A year after leaving intensive care, the researchers will see if patients in the EMDR group had a greater improvement in their mental health than those in the control group.


To deliver the study, he is working with supervisors from ICU and psychiatry, drawing on the expertise from both specialities. Prof Mike Grocott leads intensive care research at UHS, David Baldwin is Professor of Psychiatry at Southern Health NHS Foundation Trust, and Dr Rebecca Cusack is an ICU Consultant at UHS


Going forward, they hope to continue this unique partnership between the two specialities, moving on to larger scale trials if EMERALD proves successful. They also intend to investigate in more detail what causes PTSD and how it develops.


Supported ‘every step of the way’


The NIHR have now funded Andrew for three personal training awards, which he is very grateful for. He says that support from SoAR, particularly Executive Director Prof Alison Richardson and former Associate Director Kay Mitchell, has really helped him achieve this. 

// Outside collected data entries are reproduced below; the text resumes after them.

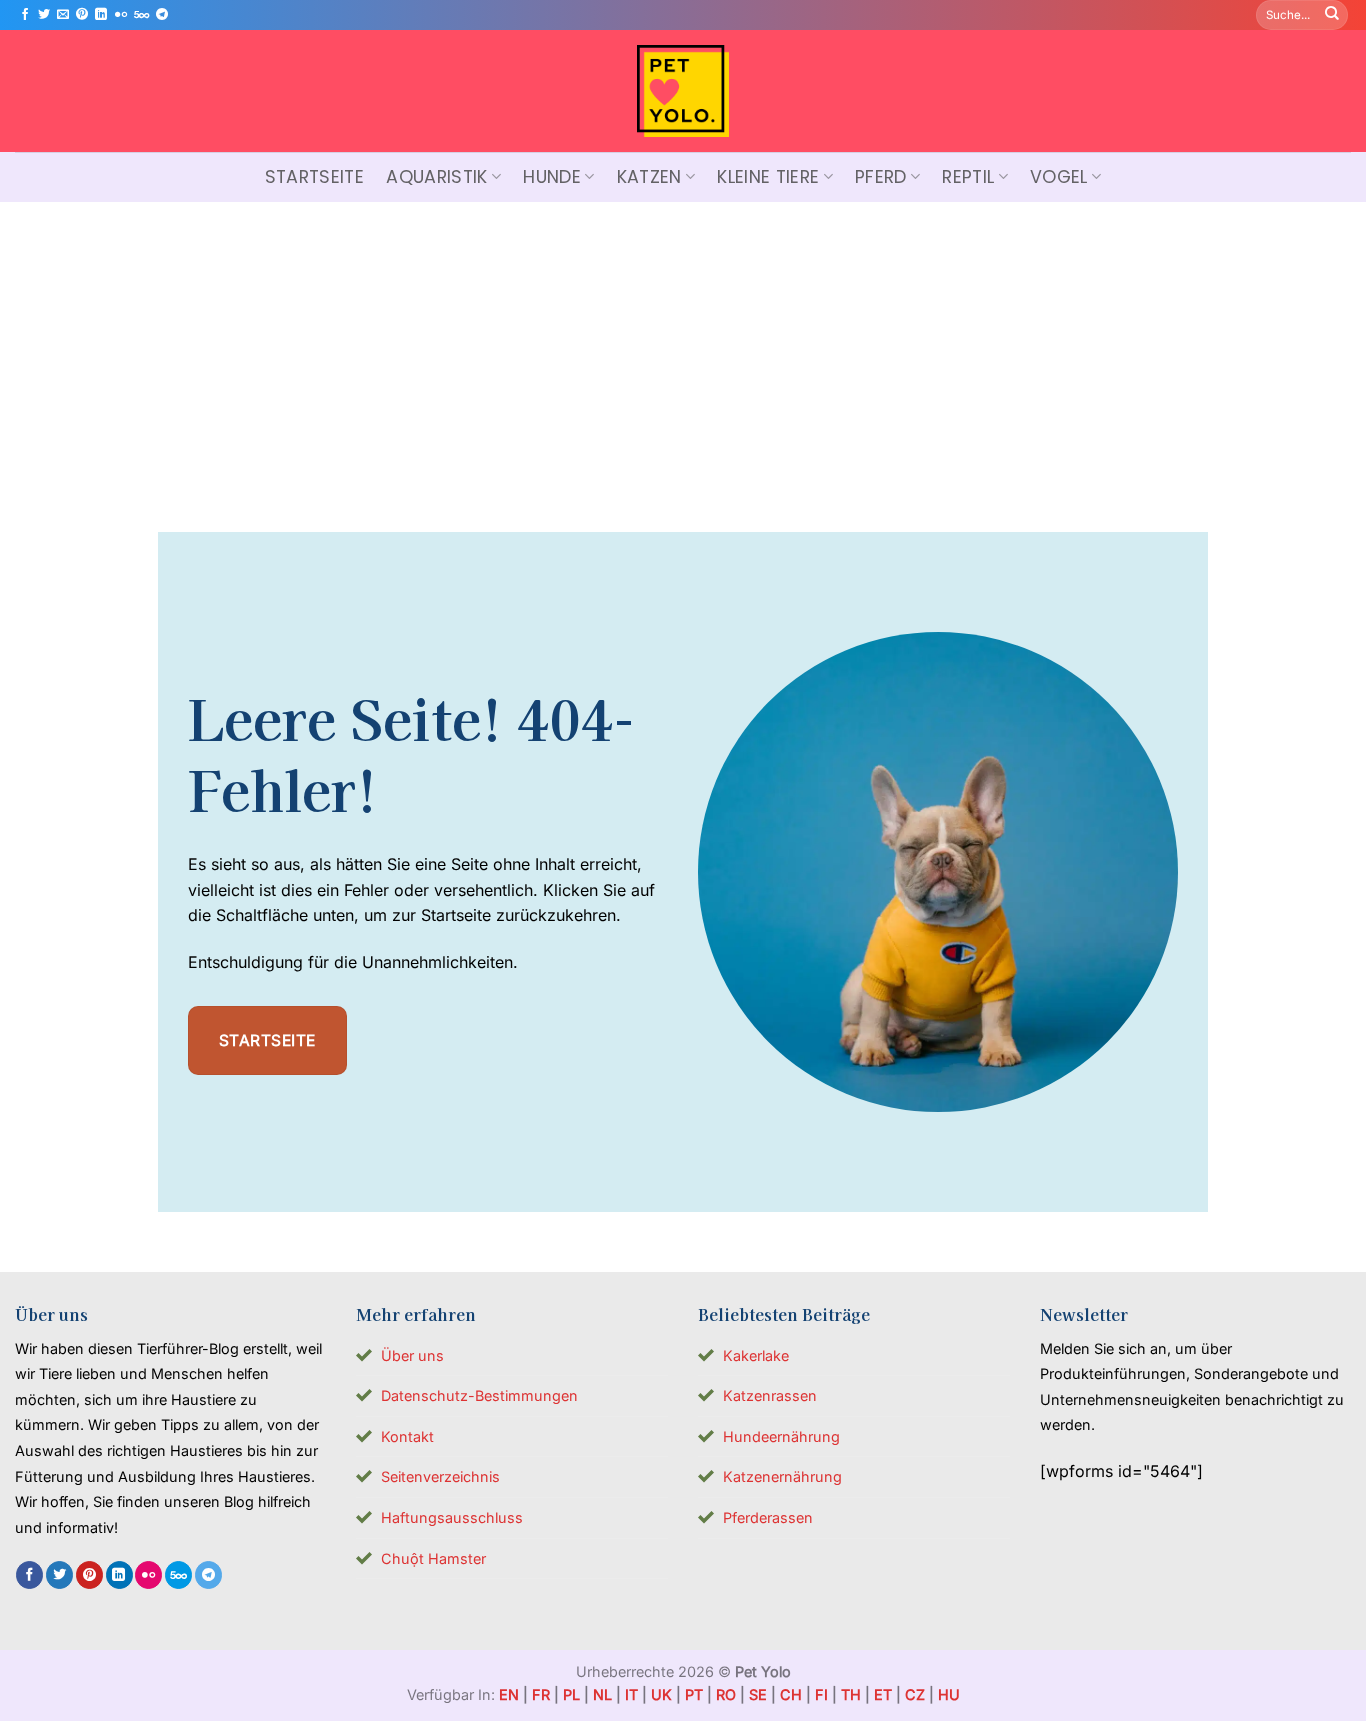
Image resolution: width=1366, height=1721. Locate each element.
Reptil (968, 177)
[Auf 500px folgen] (141, 15)
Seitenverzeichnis (440, 1476)
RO (726, 1694)
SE (758, 1694)
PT (694, 1694)
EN (509, 1694)
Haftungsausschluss (452, 1517)
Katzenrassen (770, 1395)
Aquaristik (437, 177)
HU (949, 1694)
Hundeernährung (781, 1436)
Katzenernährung (782, 1476)
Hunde (552, 177)
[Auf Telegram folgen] (162, 15)
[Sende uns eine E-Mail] (63, 15)
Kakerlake (756, 1355)
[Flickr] (121, 15)
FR (541, 1694)
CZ (915, 1694)
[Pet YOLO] (683, 91)
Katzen (649, 177)
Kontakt (407, 1436)
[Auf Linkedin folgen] (101, 15)
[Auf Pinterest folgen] (82, 15)
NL (602, 1694)
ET (883, 1694)
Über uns (412, 1355)
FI (821, 1694)
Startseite (315, 177)
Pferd (881, 177)
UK (661, 1694)
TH (851, 1694)
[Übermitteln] (1332, 15)
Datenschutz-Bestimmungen (479, 1395)
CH (791, 1694)
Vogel (1059, 177)
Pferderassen (768, 1517)
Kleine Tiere (768, 177)
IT (631, 1694)
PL (571, 1694)
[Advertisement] (683, 352)
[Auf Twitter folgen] (44, 15)
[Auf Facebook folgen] (25, 15)
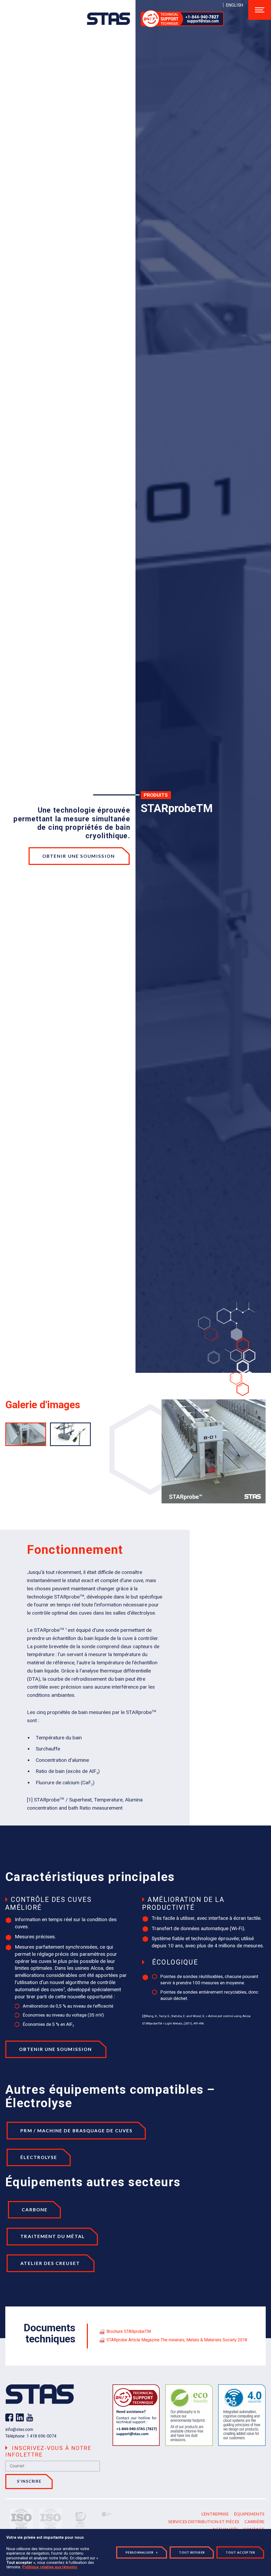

“I’ve been very lucky that, since I came to Southampton in 2017, I’ve had Kay Mitchell as my professional mentor,” he says. “She’s also an intensive care nurse, like me, so we both know the problems and we speak the same language. She’s helped me to use the infrastructure of SoAR and the support the team can offer.” 


He says that he felt well prepared for his CDRF interview, where he was questioned by a panel of 13 professors, following a mock interview and feedback on his presentation by Alison.


“No one can do this work alone. Every step of the way, I’ve been supported by SoAR,” he says.